Health care clinics that serve low-income women are a critical resource for many communities. In particular, family planning clinics that receive federal support through the Title X program not only care for nearly four million people each year – they are often women’s only source of health care. For low-income women at risk of heart disease, they can provide critical preventive care and help women understand their risk factors, including high blood pressure and diabetes.
Because these clinics are so important to women’s health, WomenHeart is working to ensure that they continue to offer high quality preventive care. Unfortunately, new federal regulations set to take affect this summer broaden the scope of which entities are eligible to receive Title X funds, opening the door to those who are not licensed medical providers.

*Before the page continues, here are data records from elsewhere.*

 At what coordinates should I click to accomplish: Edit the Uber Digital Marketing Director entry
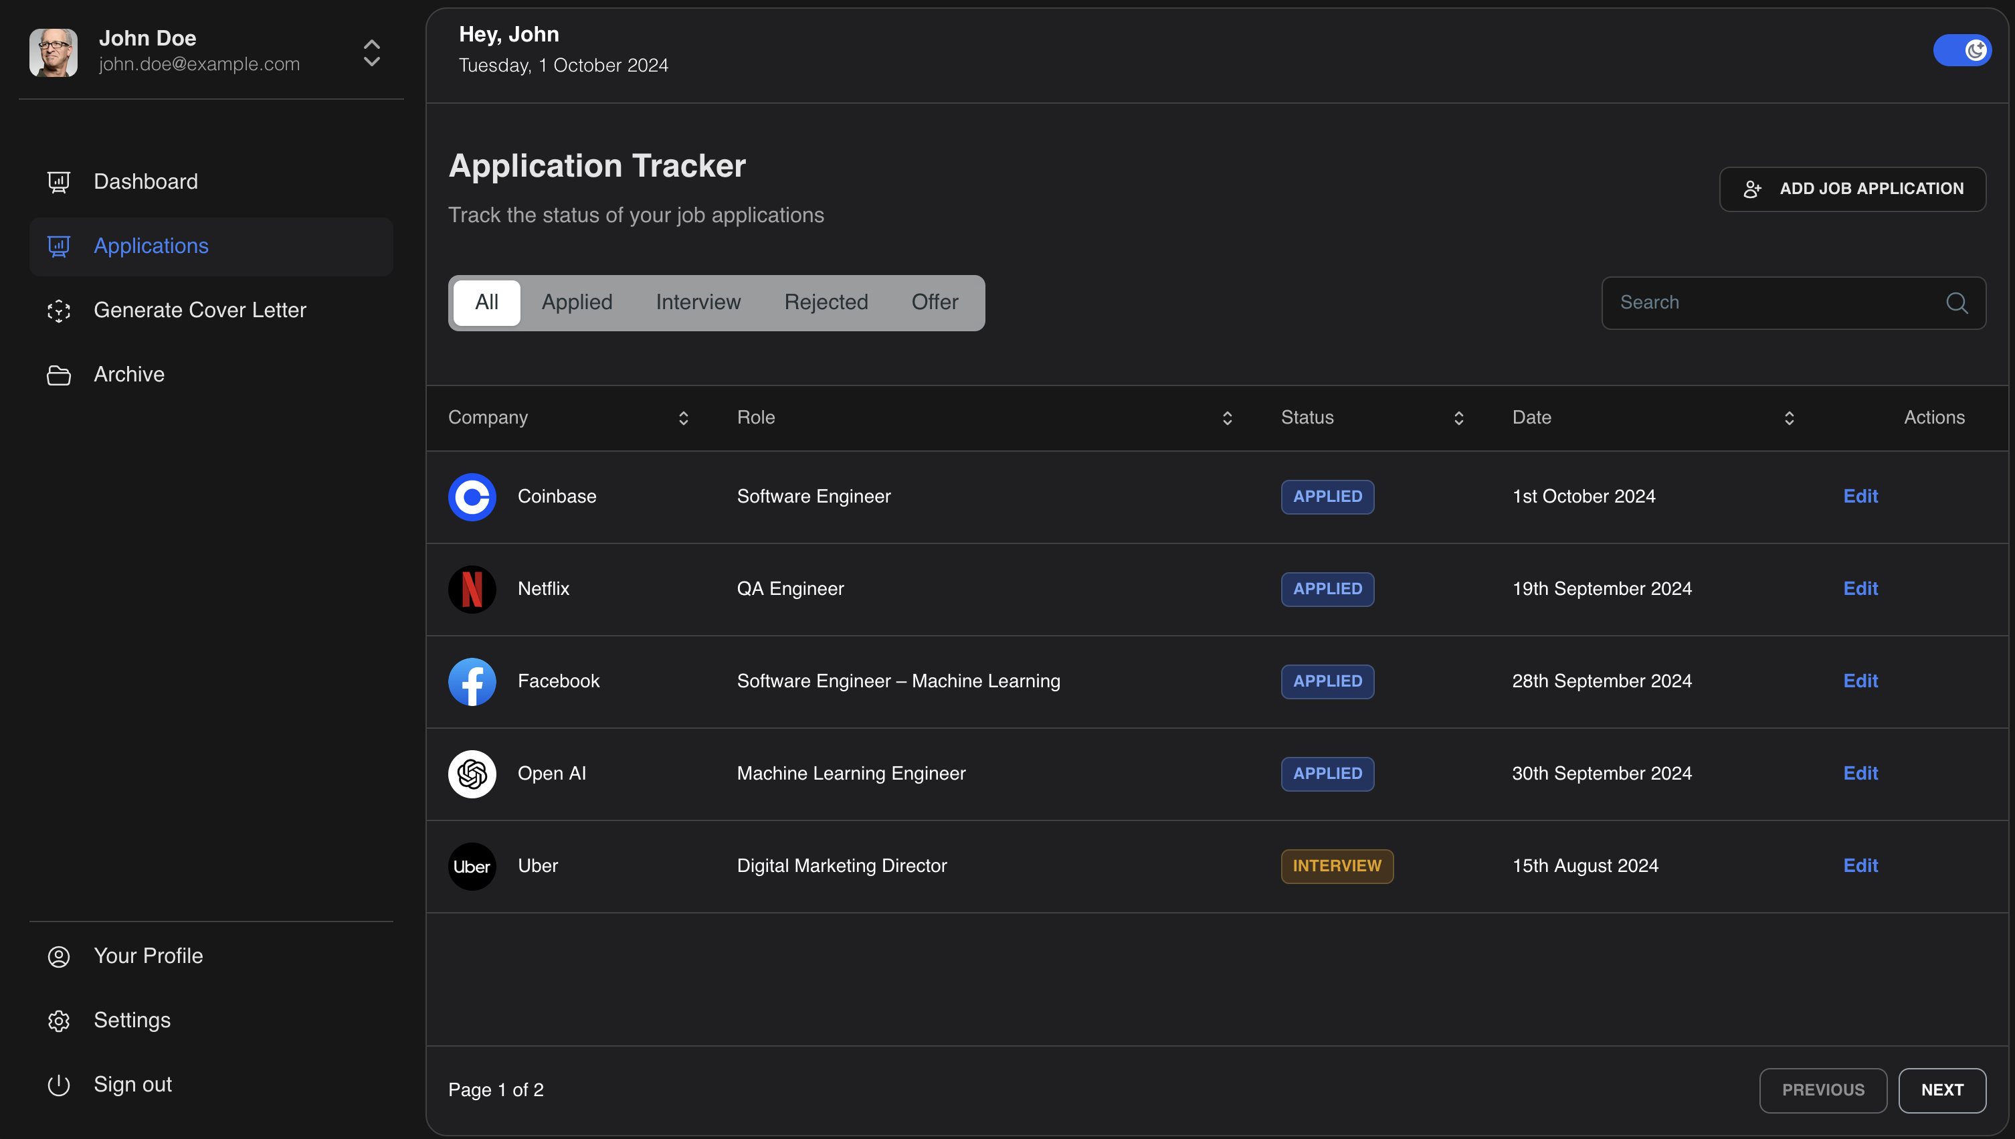pyautogui.click(x=1860, y=866)
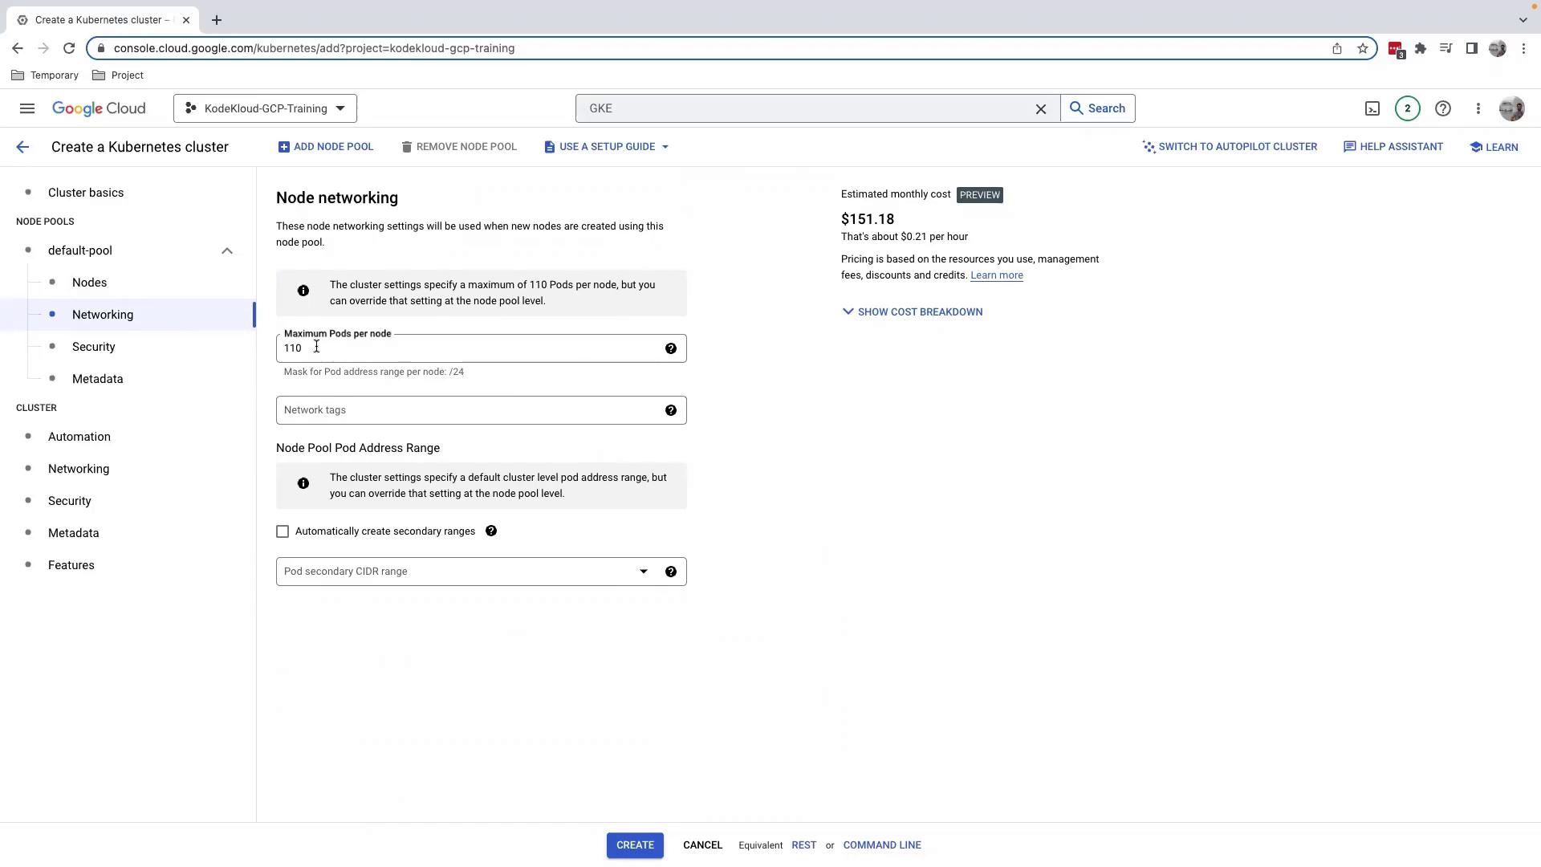This screenshot has width=1541, height=867.
Task: Open the pricing Learn more link
Action: coord(996,275)
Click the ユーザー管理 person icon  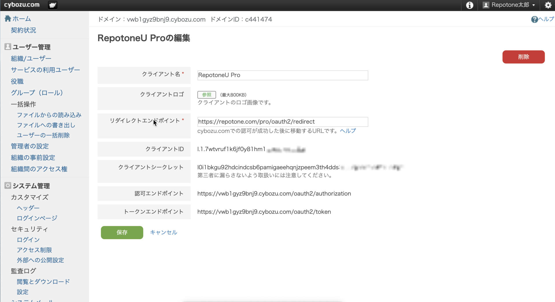(7, 47)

The new regulations devalue evidence-based, medically accurate health care and conflict with established Medicare/ Medicaid criteria for qualified providers, thus decreasing low-income women’s access to quality health care.

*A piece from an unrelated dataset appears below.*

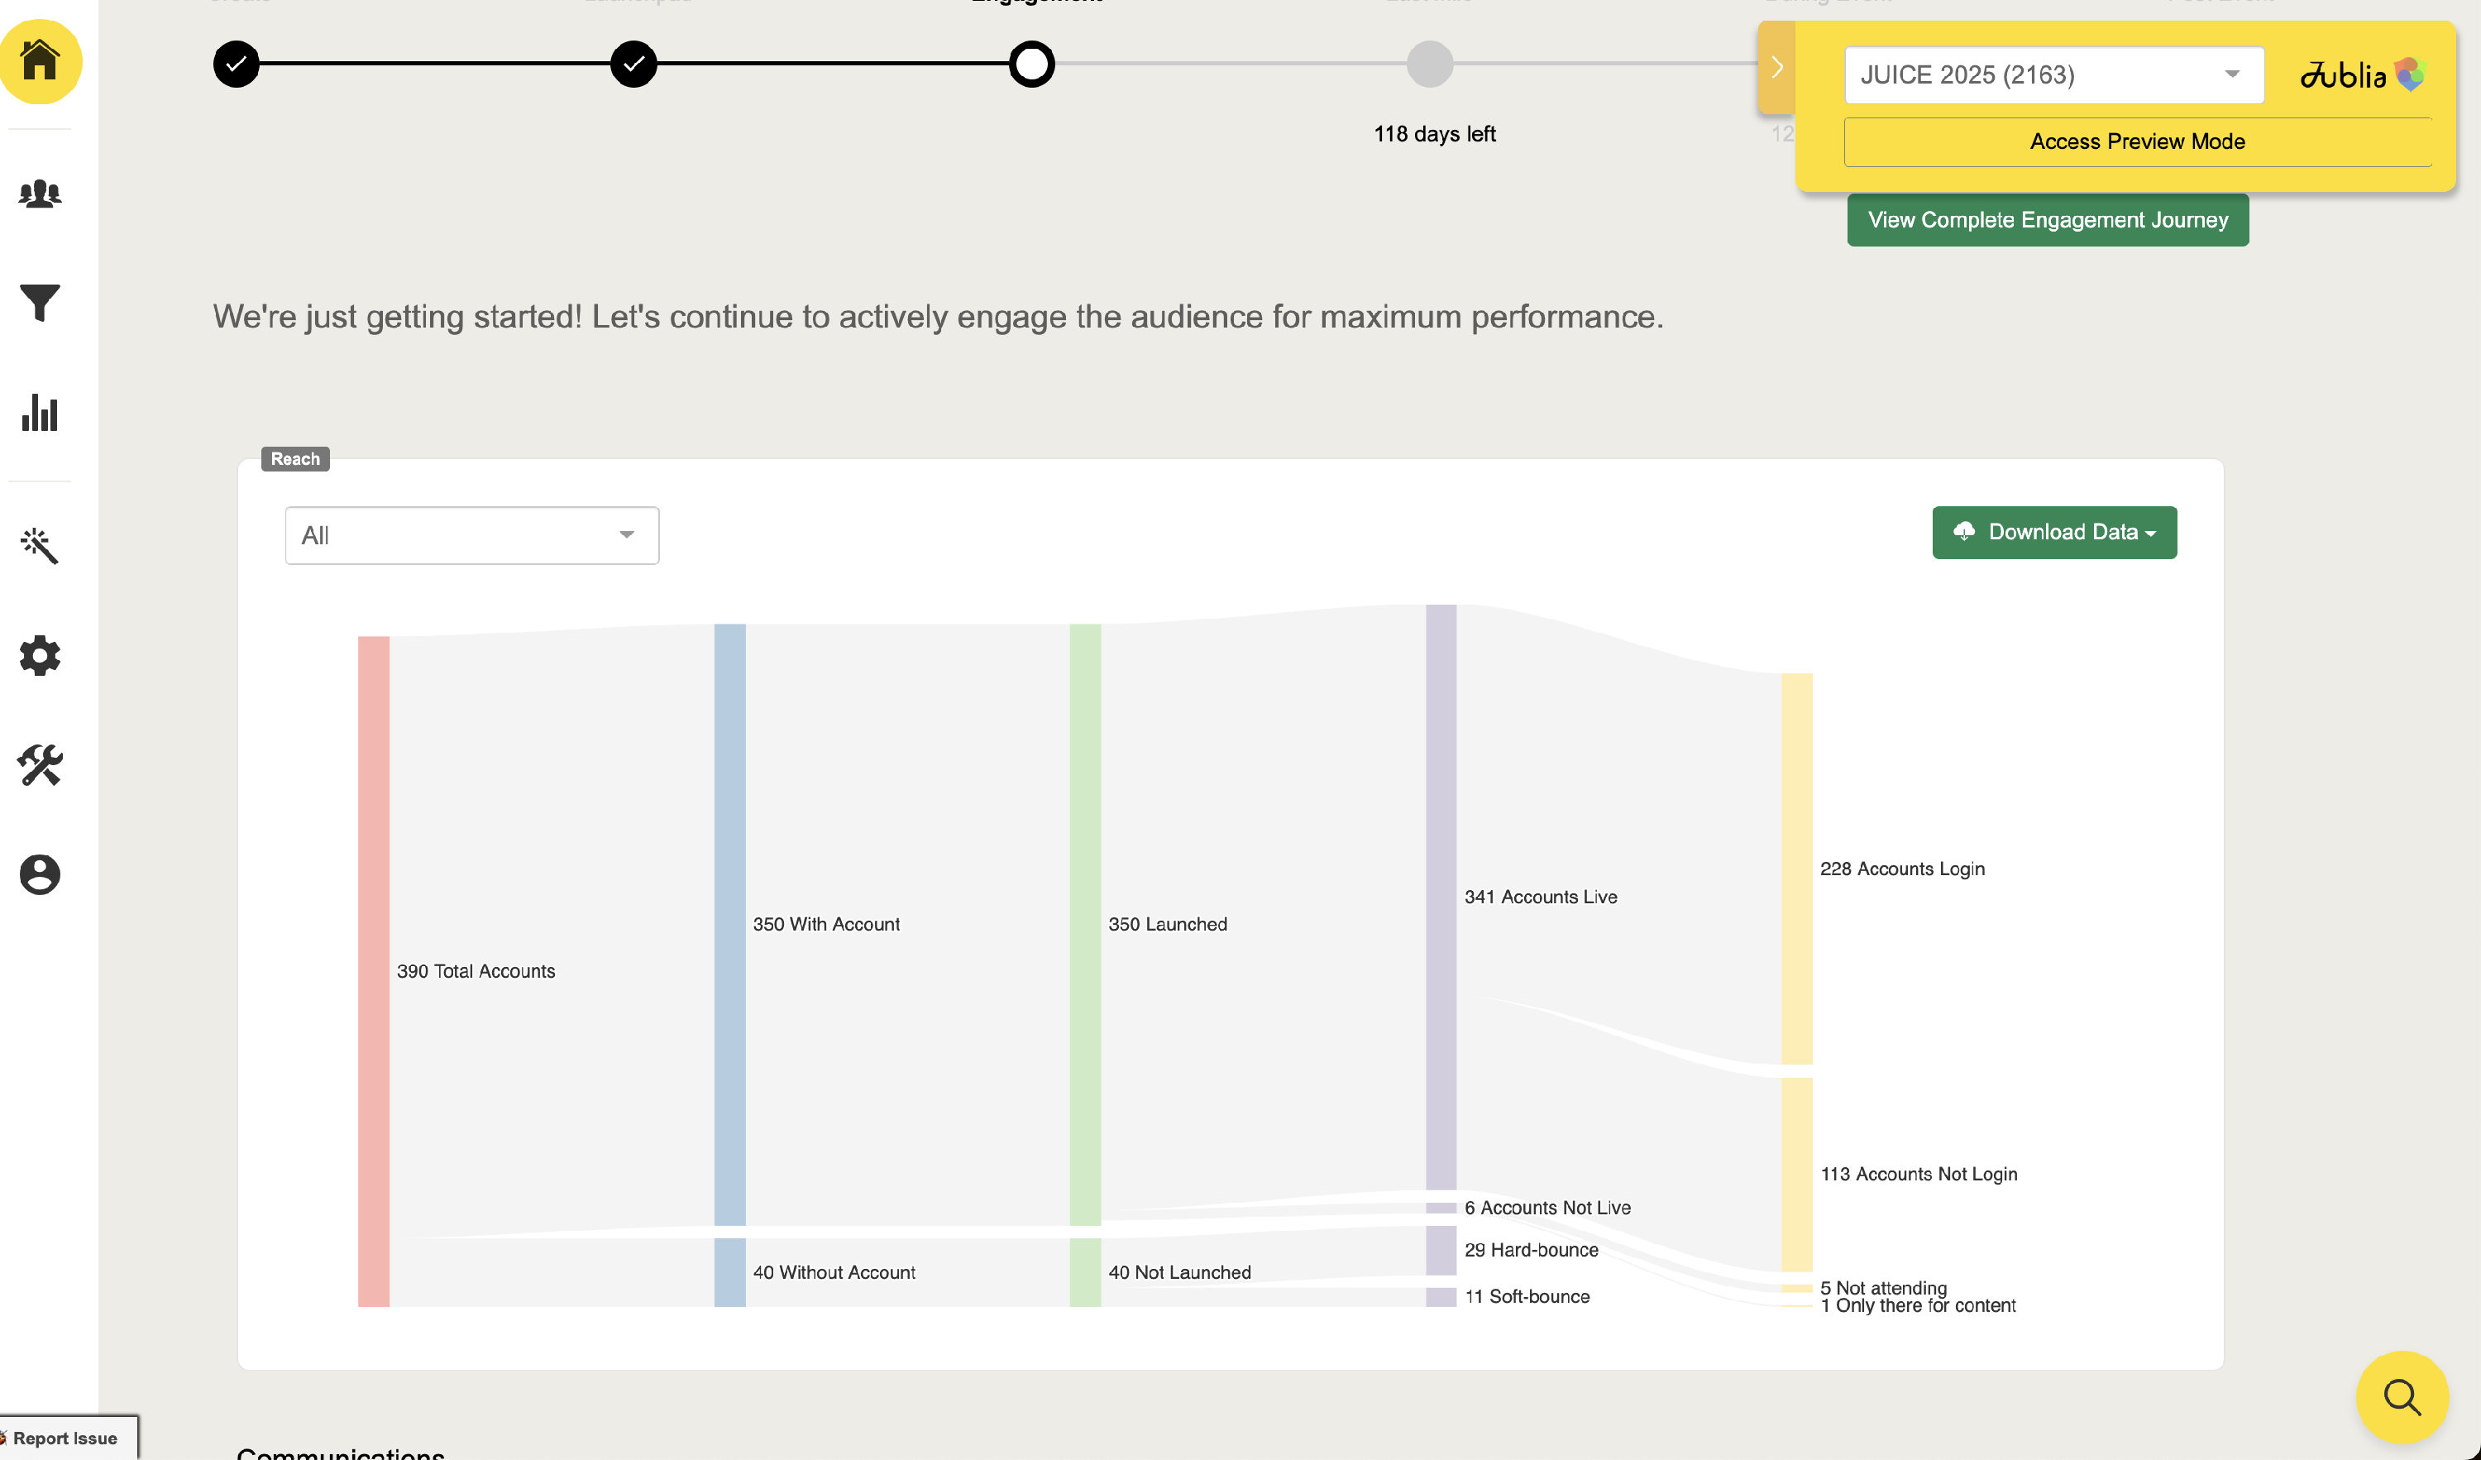Open the All filter dropdown in Reach
This screenshot has width=2481, height=1460.
click(472, 536)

A 2016 study revealed that six in 10 (60%) women receiving Title X services reported that the site where they were seeking care had been their only source of broader health care over the previous year. Fortunately, Title X providers offer high quality health care beyond contraception and family planning to include preventive services. Title X clinical recommendations include having providers screen for medical history, take patients’ height, weight, BMI, and blood pressure, and screen for Type 2 diabetes in asymptomatic patients with sustained high blood pressure. Medically trained health care providers can use these tests to screen for the potential of heart disease.
Unfortunately, the new regulations do not make clear that Title X grantees must follow those clinical recommendations. There is now the possibility that patients will not be properly screened for other medical conditions – or not screened at all – and there is a greater chance that they will never be referred for follow-up care.
WomenHeart submitted comments expressing our concern about these regulations last summer when they were first proposed. More recently, there have been various lawsuits trying to keep the regulations from taking effect. WomenHeart signed on to a friend-of-the-court brief (amicus brief) with several other organizations to express concern about the regulations’ impact on women’s access to health care.